Electrochemical Deposition of Manganese Oxides on Carbon Nanosheets
CNS was grown using RF-PECVD technique  onto both blanket 200 mm Si wafers coated with 70 nm thick PVD TiN, and wafer pieces with high-aspect-ratio Si pillars coated with 10 nm ALD TiN. CNS was grown on TiN from CH4/H2mixture  to a height of approximately 1 µm.
Anodic electrodeposition of Mn-oxide, often also termed electrolytic manganese-dioxide (EMD), was performed on both blanket CNS/TiN/Si and patterned CNS/ALD TiN/Si samples using 0.3 M MnSO4·xH2O + 0.55 M H2SO4aqueous electrolyte. Plating experiments were performed using a three-electrode clip-on Teflon cell connected to a computer controlled Autolab potentiostat PGSTAT100 (Metrohm), with Ag/AgCl as a reference electrode (RE) and Pt mesh as a counter electrode (CE). Characterization of EMD/CNS films was performed using Scanning electron microscopy (SEM), X-ray diffraction (XRD), Raman spectroscopy (RS), and X-ray photoelectron spectroscopy (XPS).
Figure 1 shows SEM images of as-grown CNS (a) and EMD coverage as a function of deposition current (b and c). EMD is plated galvanostatically, and potential-time responses were analyzed to help optimize deposition parameters for desired film thickness and structural properties. The analysis was based on the theories of galvanostatic nucleation and growth , and proposed reaction mechanisms during galvanostatic deposition of EMD . Further surface area enhancement was attempted through EMD/CNS deposition on HAR Si pillars coated with 10 nm ALD TiN. Figure 2 shows HAR ALD TiN/Si pillars before and after CNS and EMD deposition, respectively. CNS coating was applied to various ALD TiN/Si structures having different aspect ratios and spacing between pillars, and then followed by EMD deposition.

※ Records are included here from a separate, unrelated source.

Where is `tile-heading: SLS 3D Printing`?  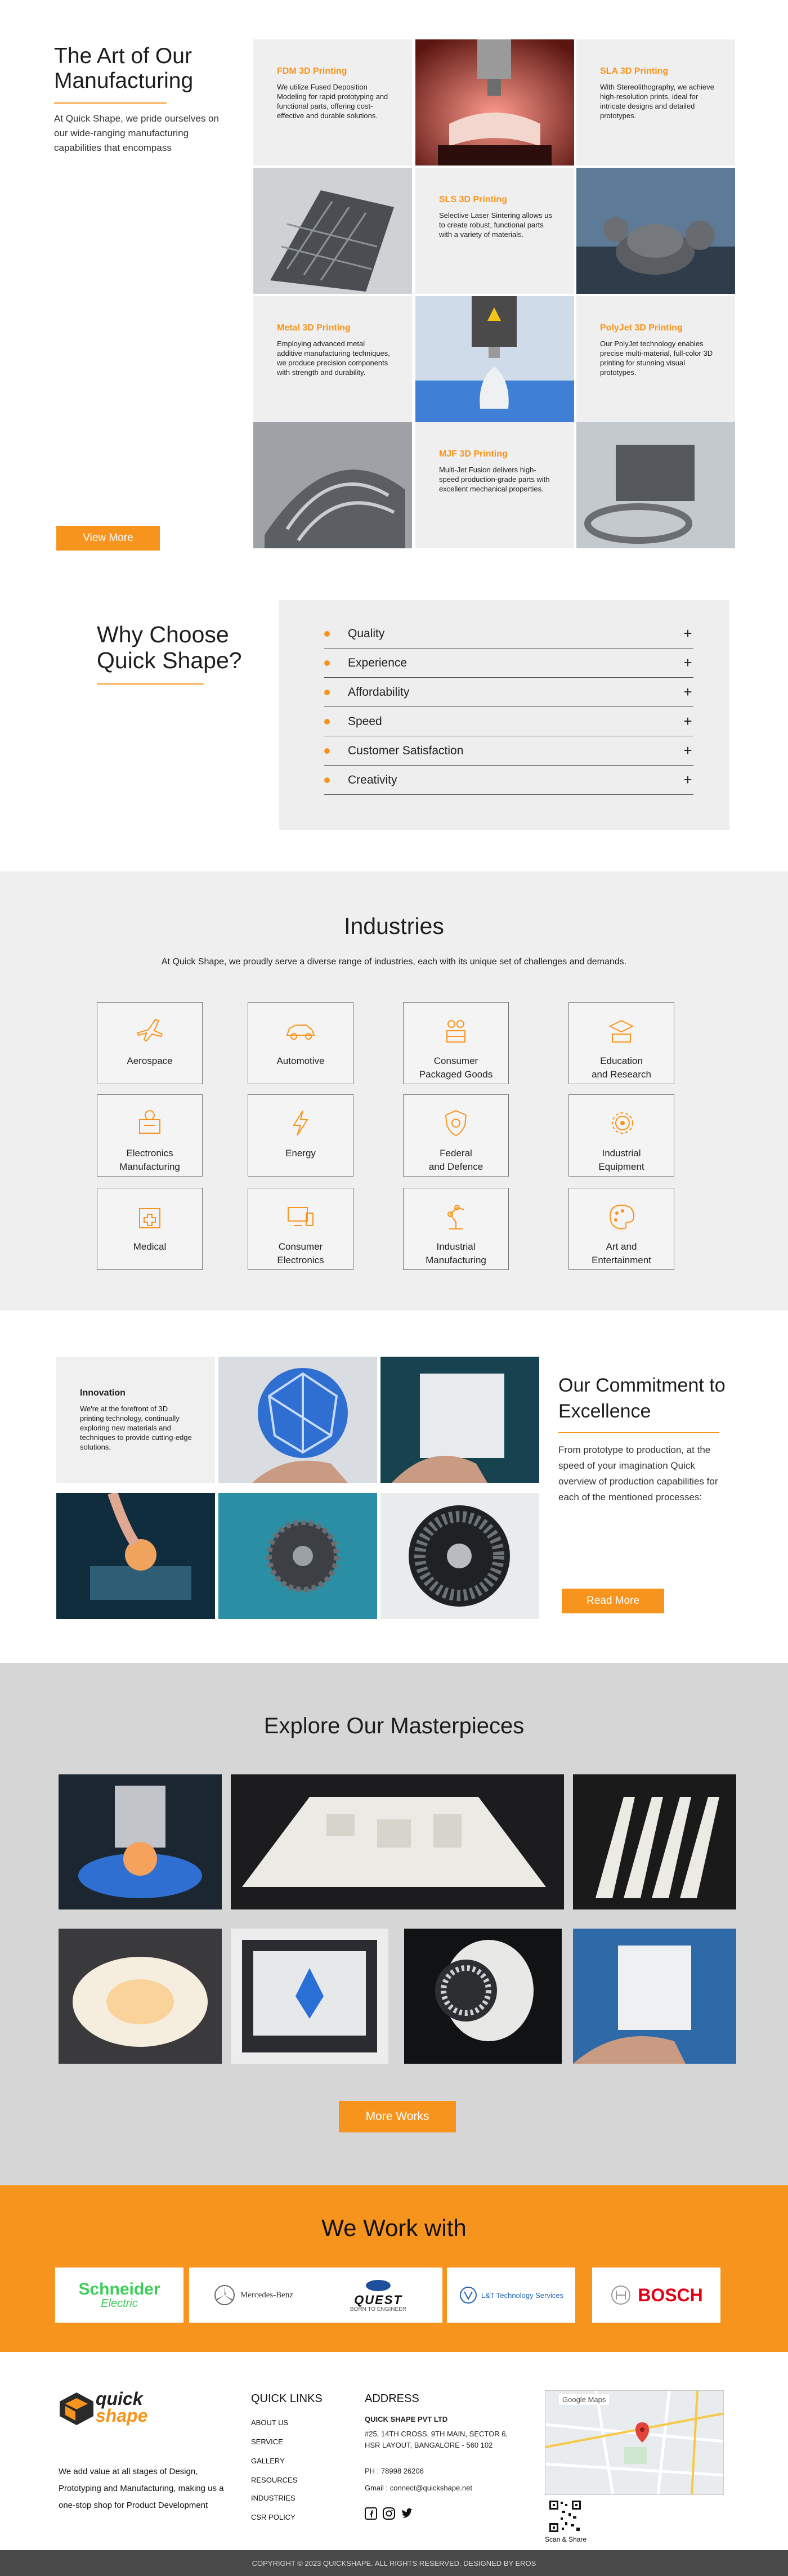
tile-heading: SLS 3D Printing is located at coordinates (473, 199).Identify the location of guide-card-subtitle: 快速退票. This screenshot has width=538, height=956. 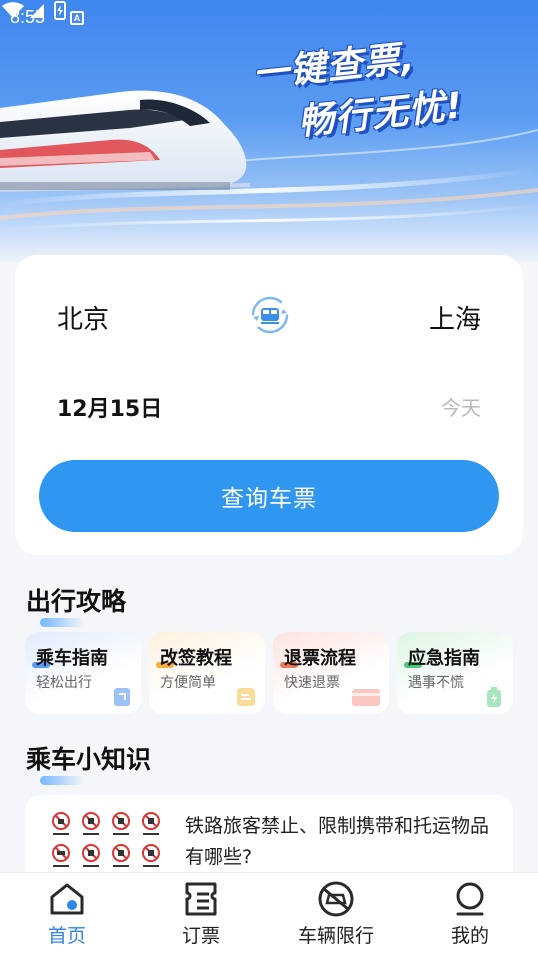
(312, 683).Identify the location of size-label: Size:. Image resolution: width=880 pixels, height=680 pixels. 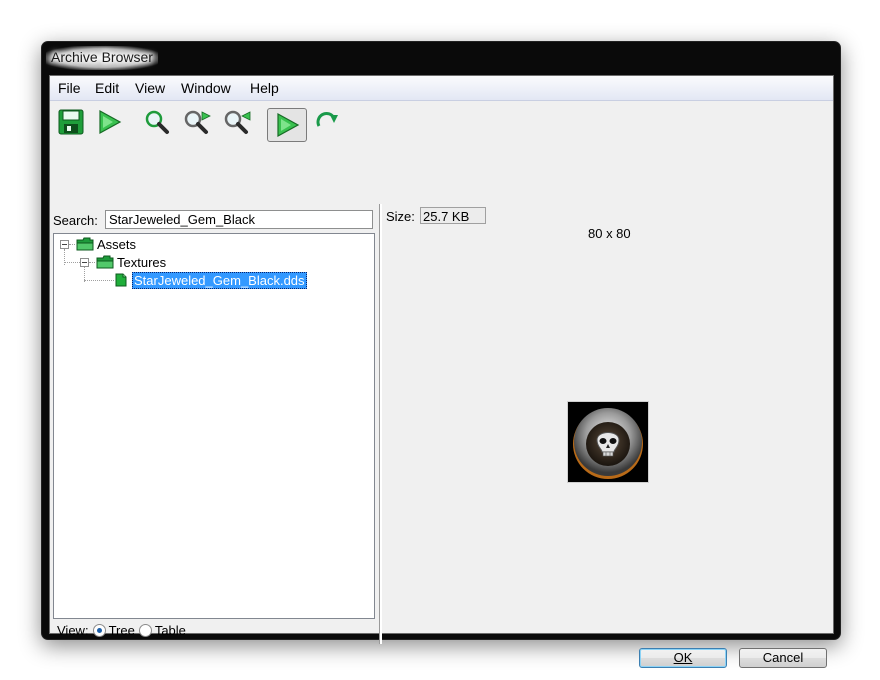
(400, 216).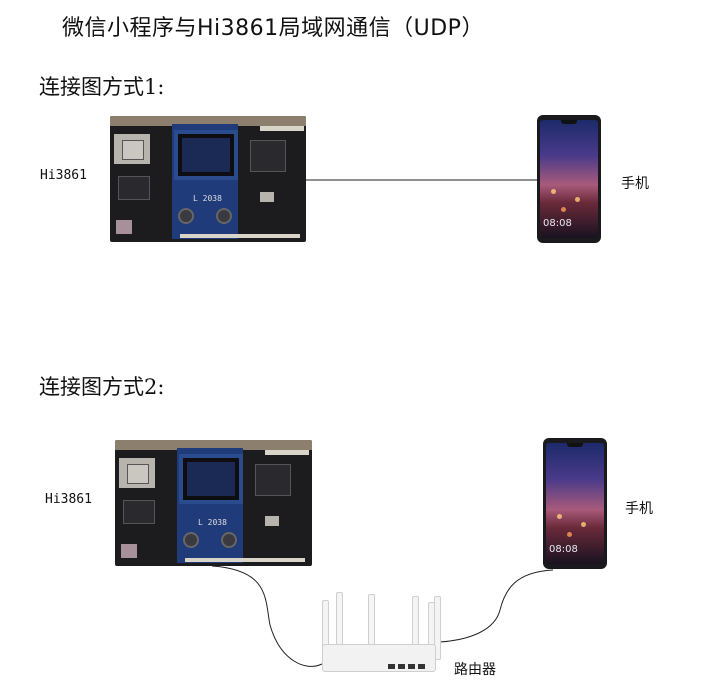  What do you see at coordinates (635, 184) in the screenshot?
I see `diagram1-phone-label: 手机` at bounding box center [635, 184].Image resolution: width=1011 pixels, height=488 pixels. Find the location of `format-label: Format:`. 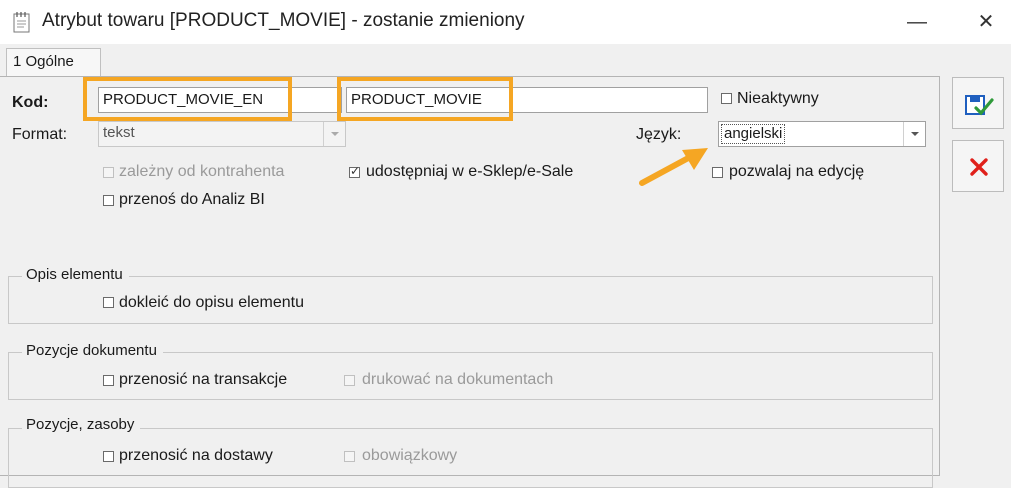

format-label: Format: is located at coordinates (40, 134).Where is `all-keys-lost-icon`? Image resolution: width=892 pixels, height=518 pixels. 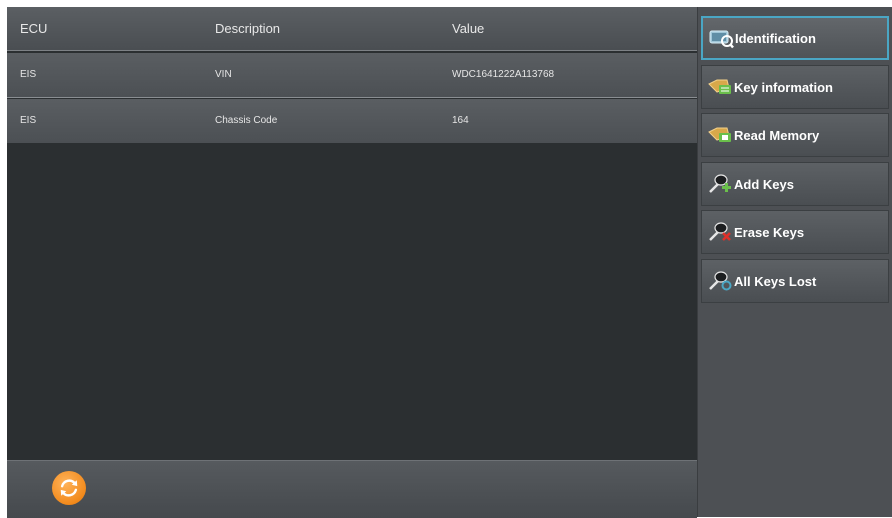 all-keys-lost-icon is located at coordinates (720, 281).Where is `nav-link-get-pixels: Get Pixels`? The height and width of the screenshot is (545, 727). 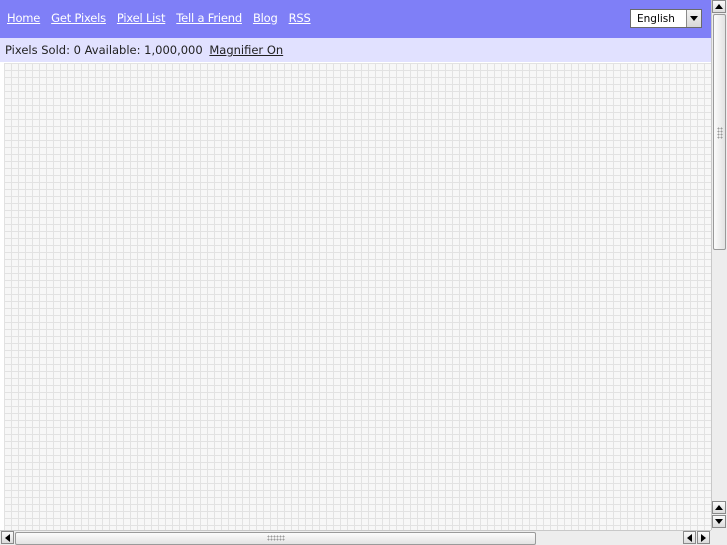
nav-link-get-pixels: Get Pixels is located at coordinates (78, 18).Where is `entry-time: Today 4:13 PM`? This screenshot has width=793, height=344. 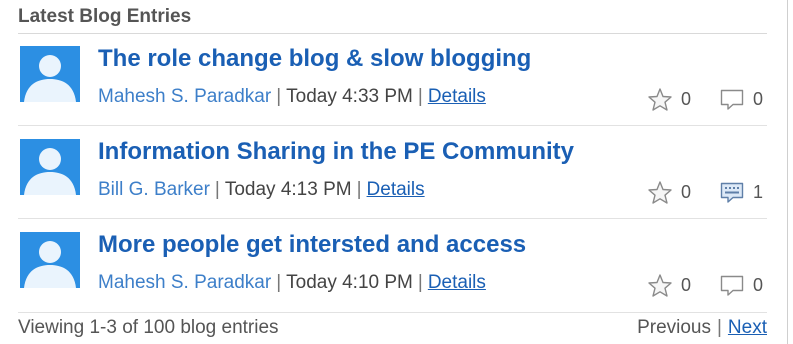 entry-time: Today 4:13 PM is located at coordinates (288, 190). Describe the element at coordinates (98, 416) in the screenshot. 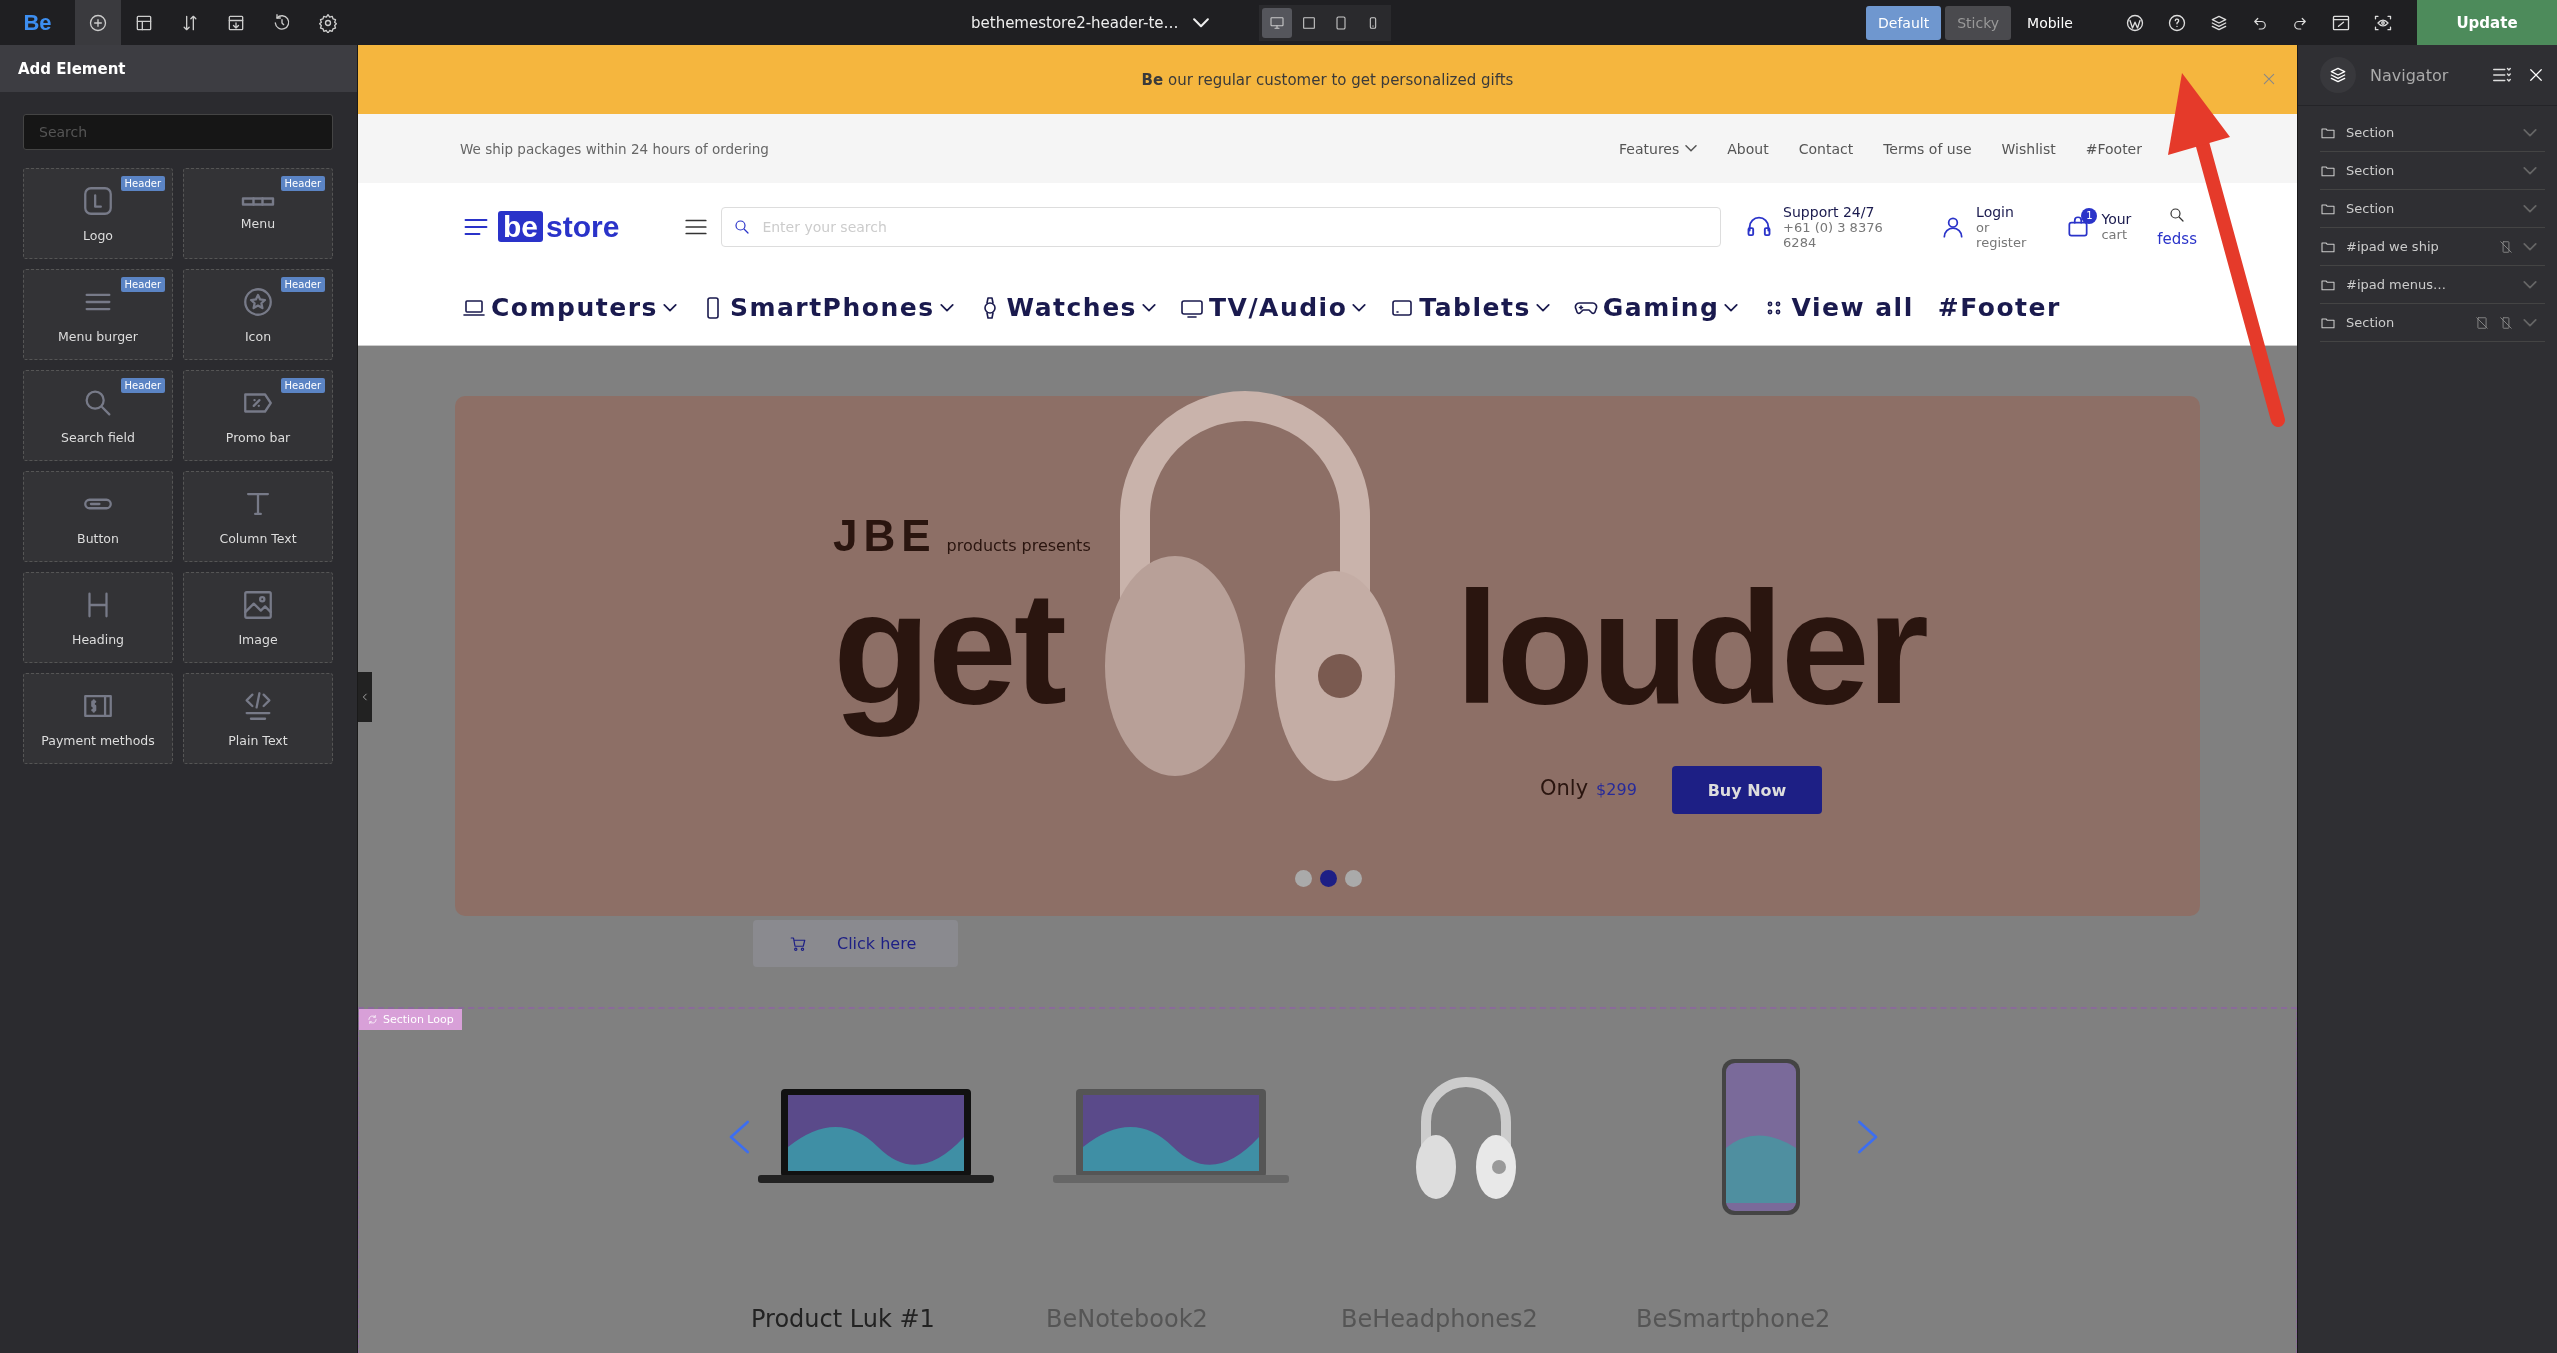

A typical Raman spectrum of our EMD/CNS structure, shown in Figure 3, contained broad features in the range 450 to 730 cm-1 where characteristic EMD peaks are expected [4 and references therein], and showed characteristic CNS peaks in 1000 to 3500 cm-1range .
Thanks to its sensitivity to local structure/symmetry Raman spectroscopy proved to be a useful tool for characterization of disordered and defective EMD. We were able to detect EMD structural changes upon annealing at various temperatures and lithiation in anhydrous propylene carbonate solvent with 1 M LiClO4, and also monitor the effects of plating and post-plating processing on CNS.
 D. J. Cott, M. Verheijen, O. Richard, I. Radu, S. De Gendt, S. van Elshocht, and P. M. Vereecken, Carbon, 58(2013), 59.
 A. Milchev and M.I. Montenegro, J. Electroanal. Chem., 333 (1992) 93.
 A. D. Cross, A. Morel, T. F. Hollenkamp, and S. W. Donnea, J. Electrochem. Soc., 158(2011), A1160.
 R. Baddour-Hadjean and J.-P. Pereira-Ramos, Chem. Rev., 110, (2010), 1278.
 S. Kurita, A. Yoshimura, H. Kawamoto, T. Uchida, K. Kojima, M. Tachibanaa, P. Molina-Morales and H. Nakai, Journal of Applied Physics, 97(2005), 104320.
Figure 1. SEM images of (a) as-received CNS, and Mn oxide anodically deposited on CNS at (b) 2.5 mA/cm2, and (c) 0.25 mA/cm2, from acidic sulfate solution.
Figure 2. (a) High aspect ratio ALD TiN/Si pillars after (b) CNS, and (c) EMD deposition.
Figure 3. Raman spectrum of Mn oxides plated on CNS at 2.5 mA/cm2 from acidic sulfate solution. EMD stands for electrolytic manganese dioxide. Characteristic CNS peaks are designated using capital letters.